Challenge:
Reproduce, word for word, the passage of the discussion about God's omnipotence that opens with the words containing "You're just saying" and closes with "clue about anything.".
══ Source text
Any civilization having a written language and even rudimentary technology such as used in farming, and a working knowledge of nature would be doubtless aware of the concept of cause and effect. More to the point, in daily lives the appearance of light is never something that happens on its own - there is a source for light, even the people of ancient Biblical times knew this. The appearance of light therefore meant to signify something.
I would suggest that the concept of a God who does not do anything is self-inconsistent, and the text must reflect this.
Your interpretation of god's power is very strange and unorthodox. Most theists would call it insane. If god can do anything in your sense than maybe he never existed and that this is just a contradiction. And he damns theists and this is just a contradiction. He never ever was good and this is just a contradiction. He never was all powerful and this is just a contradiction. I don't believe in relativism in this sense. You are an absolute relativist and not a true believer in god. For some odd reason you think you are very clever for insisting that god can do contradictions but the majority of readers are going to think you're a nut
The rest of what you said was utter nonsense. You, like Banno and others, do not seem able to distinguish between a metaphysical possibility, an epistemic possibility, and an actuality.
All things are metaphysically possible with God. So God can destroy himself. He isn't stuck in existence. That doesn't mean there is any epistemic possibility that he does not exist. His existence can be established with certainty. So, it is metaphysically possible for him not to exist (he would not be all powerful otherwise). But it is not epistemicalky possible.
An example to illustrate: it is metaphysically possible for me not to exist. But it is not epistemically possible. For I can be completely certain I exist.
And saying that something is metaphysically possible does not at all mean that one is asserting its actuality. It is possible for God not to exist. But he exists. It is possible for God do divest himself of power. But he hasn't. It is possible for God to make the law of non-contradiction false. But it is true. And so on.
None of this is nuts. Quite the contrary, it is just to apply reason to omnipotence. It is those who think an omnipotent being has to be constrained who are, well, not nuts so much as very stupid. For they think being who can do anything can nevertheless not do this and not do that. A clearer case of a contradiction is harder to conceive of.
You're just saying gods nature is prior to his contradictions, and without evidence
Of course. His nature is infinite, his will is infinite. They create each other in one simple being. But this creation is free and necessary, so the necessity of gods goodness requires only rational activity
Yep. You're not much of a philosopher
The irrational is impotence for god so he can't do it.
You think God can do anything and not some things.
I think you don't have a clue about anything.
Well you keep insisting that omnipotence means god can do irrational thing. And you stare in amazement at people when they laugh at that. You are stuck in the mud on this point
Would someone who can do everything 'God' can do and all the things he can't do, be more or less powerful than 'God'?
What do you think, Gwegowy?
════
══ Given material
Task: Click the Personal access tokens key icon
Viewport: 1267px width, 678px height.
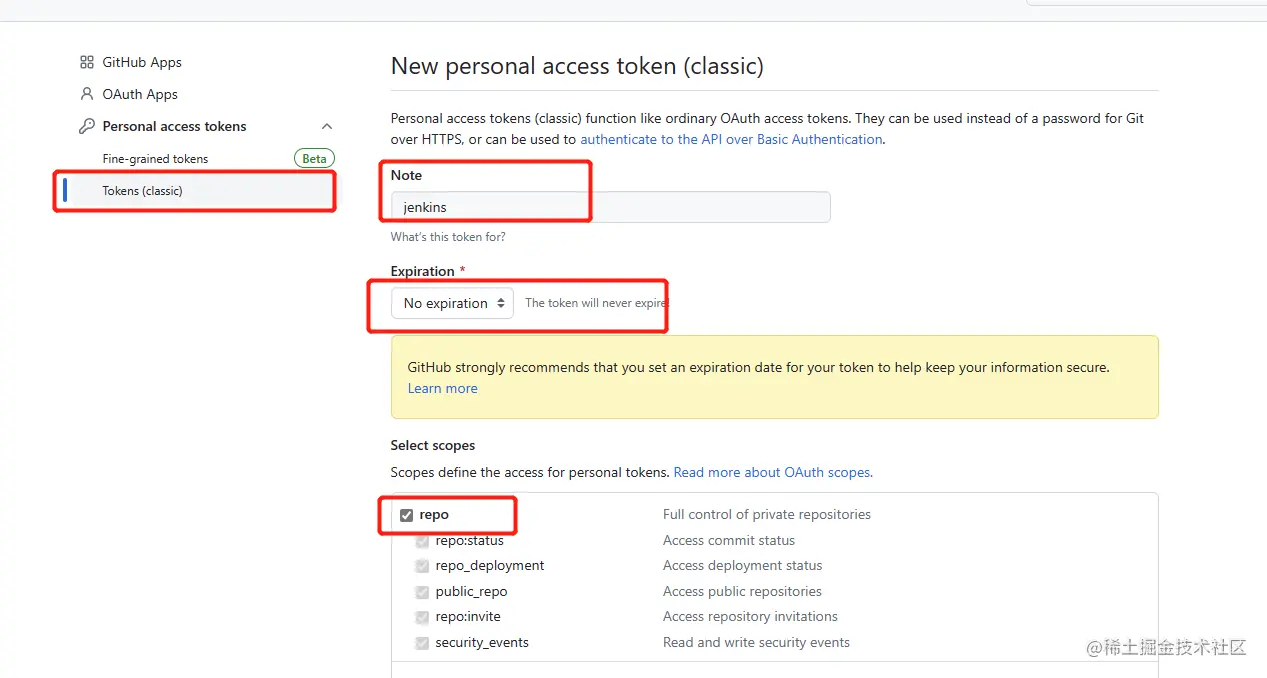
════
Final result:
You're just saying gods nature is prior to his contradictions, and without evidence
Of course. His nature is infinite, his will is infinite. They create each other in one simple being. But this creation is free and necessary, so the necessity of gods goodness requires only rational activity
Yep. You're not much of a philosopher
The irrational is impotence for god so he can't do it.
You think God can do anything and not some things.
I think you don't have a clue about anything.